Endothelial-to-mesenchymal transition (EndoMT), the process wherein endothelial cells lose endothelial identity and adopt mesenchymal-like phenotypes, constitutes a critical contributor to cardiac fibrosis. The phenotypic plasticity of endothelial cells can be intricately shaped by alteration of metabolic pathways, but how endothelial cells adjust cellular metabolism to drive EndoMT is incompletely understood. Here, we identified 6-phosphofructo-2-kinase/fructose-2,6-biphosphatase 3 (PFKFB3) as a critical driver of EndoMT via triggering abnormal glycolysis and compromising mitochondrial respiration. Pharmacological suppression of PFKFB3 with salvianolic acid C (SAC), a phenolic compound derived from Salvia miltiorrhiza, attenuates EndoMT and fibrotic response. PFKFB3-haplodeficiency recapitulates the anti-EndoMT effect of SAC while PFKFB3-overexpression augments the magnitude of EndoMT and exacerbates cardiac fibrosis. Mechanistically, PFKFB3-driven glycolysis compromises cytoplasmic nicotinamide adenine dinucleotide phosphate (reduced form, NADPH) production via hijacking glucose flux from pentose phosphate pathway. Efflux of mitochondrial NADPH through isocitrate/α-ketoglutarate shuttle replenishes cytoplasmic NADPH pool but meanwhile impairs mitochondrial respiration by hampering mitochondrial iron-sulfur cluster biosynthesis. SAC disrupts PFKFB3 stability by accelerating its degradation and thus maintains metabolic homeostasis in endothelial cells, underlying its anti-EndoMT effects. These findings for the first time identify the critical role of PFKFB3 in triggering EndoMT by driving abnormal glycolysis in endothelial cells, and also highlight the therapeutic potential for pharmacological intervention of PFKFB3 (with SAC or other PFKFB3 inhibitors) to combat EndoMT-associated fibrotic responses via metabolic regulation.
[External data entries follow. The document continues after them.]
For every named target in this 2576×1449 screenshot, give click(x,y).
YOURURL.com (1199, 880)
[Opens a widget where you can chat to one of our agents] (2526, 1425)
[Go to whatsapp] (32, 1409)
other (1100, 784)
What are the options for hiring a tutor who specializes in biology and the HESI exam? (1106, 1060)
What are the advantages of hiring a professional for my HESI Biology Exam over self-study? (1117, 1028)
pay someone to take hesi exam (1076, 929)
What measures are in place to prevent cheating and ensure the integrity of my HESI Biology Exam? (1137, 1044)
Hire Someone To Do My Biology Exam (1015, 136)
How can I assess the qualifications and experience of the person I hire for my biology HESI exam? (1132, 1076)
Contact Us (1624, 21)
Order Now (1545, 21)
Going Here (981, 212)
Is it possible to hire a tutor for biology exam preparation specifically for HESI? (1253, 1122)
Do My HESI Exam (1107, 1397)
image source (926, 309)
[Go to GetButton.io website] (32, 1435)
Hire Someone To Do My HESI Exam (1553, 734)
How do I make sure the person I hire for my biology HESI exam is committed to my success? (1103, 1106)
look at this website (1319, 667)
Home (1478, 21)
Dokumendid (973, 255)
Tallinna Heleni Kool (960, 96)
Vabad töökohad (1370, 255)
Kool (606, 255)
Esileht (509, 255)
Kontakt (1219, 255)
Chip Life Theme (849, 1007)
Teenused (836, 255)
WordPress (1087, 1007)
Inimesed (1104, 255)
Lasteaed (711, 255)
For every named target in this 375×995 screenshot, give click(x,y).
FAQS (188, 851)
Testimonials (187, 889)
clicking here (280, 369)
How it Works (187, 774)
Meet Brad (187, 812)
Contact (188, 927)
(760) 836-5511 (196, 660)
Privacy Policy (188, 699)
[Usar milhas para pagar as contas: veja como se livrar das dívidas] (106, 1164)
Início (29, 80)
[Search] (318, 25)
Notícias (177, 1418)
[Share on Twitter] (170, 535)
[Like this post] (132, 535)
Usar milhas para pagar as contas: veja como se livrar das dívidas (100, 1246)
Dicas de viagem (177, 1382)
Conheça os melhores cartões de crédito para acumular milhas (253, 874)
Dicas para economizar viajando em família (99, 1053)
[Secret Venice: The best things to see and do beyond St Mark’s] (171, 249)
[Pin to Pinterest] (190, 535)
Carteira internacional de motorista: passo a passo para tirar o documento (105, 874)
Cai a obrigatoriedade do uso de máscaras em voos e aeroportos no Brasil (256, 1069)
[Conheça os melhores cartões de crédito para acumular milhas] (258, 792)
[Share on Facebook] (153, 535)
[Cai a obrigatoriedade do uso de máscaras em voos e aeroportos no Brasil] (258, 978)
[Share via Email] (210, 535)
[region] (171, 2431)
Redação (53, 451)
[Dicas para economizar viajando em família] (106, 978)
内皮-间充质转化 (EndoMT)，即内皮细胞失去内皮特性并采用间充质样表型的过程，是心脏纤维化的关键因素。内皮细胞的表型可塑性可以通过代谢途径的改变而错综复杂地形成，但内皮细胞如何调节细胞代谢以驱动 EndoMT 尚不完全清楚。在这里，我们确定 6-phosphofructo-2-kinase/fructose-2,6-biphosphatase 3 (PFKFB3) 通过触发异常糖酵解和损害线粒体呼吸作为 EndoMT 的关键驱动因素。丹酚酸 C (SAC) 对 PFKFB3 的药理学抑制作用，丹酚酸 C (SAC) 是一种源自丹参的酚类化合物, 减弱 EndoMT 和纤维化反应。PFKFB3-单倍体缺陷概括了 SAC 的抗 EndoMT 作用，而 PFKFB3-过表达增加了 EndoMT 的程度并加剧了心脏纤维化。从机制上讲，PFKFB3 驱动的糖酵解通过劫持来自戊糖磷酸途径的葡萄糖通量来损害细胞质烟酰胺腺嘌呤二核苷酸磷酸盐（还原形式，NADPH）的产生。线粒体 NADPH 通过异柠檬酸/α-酮戊二酸穿梭流出补充细胞质 NADPH 池，但同时通过阻碍线粒体铁硫簇生物合成而损害线粒体呼吸。SAC 通过加速其降解来破坏 PFKFB3 的稳定性，从而维持内皮细胞的代谢稳态，这是其抗 EndoMT 作用的基础。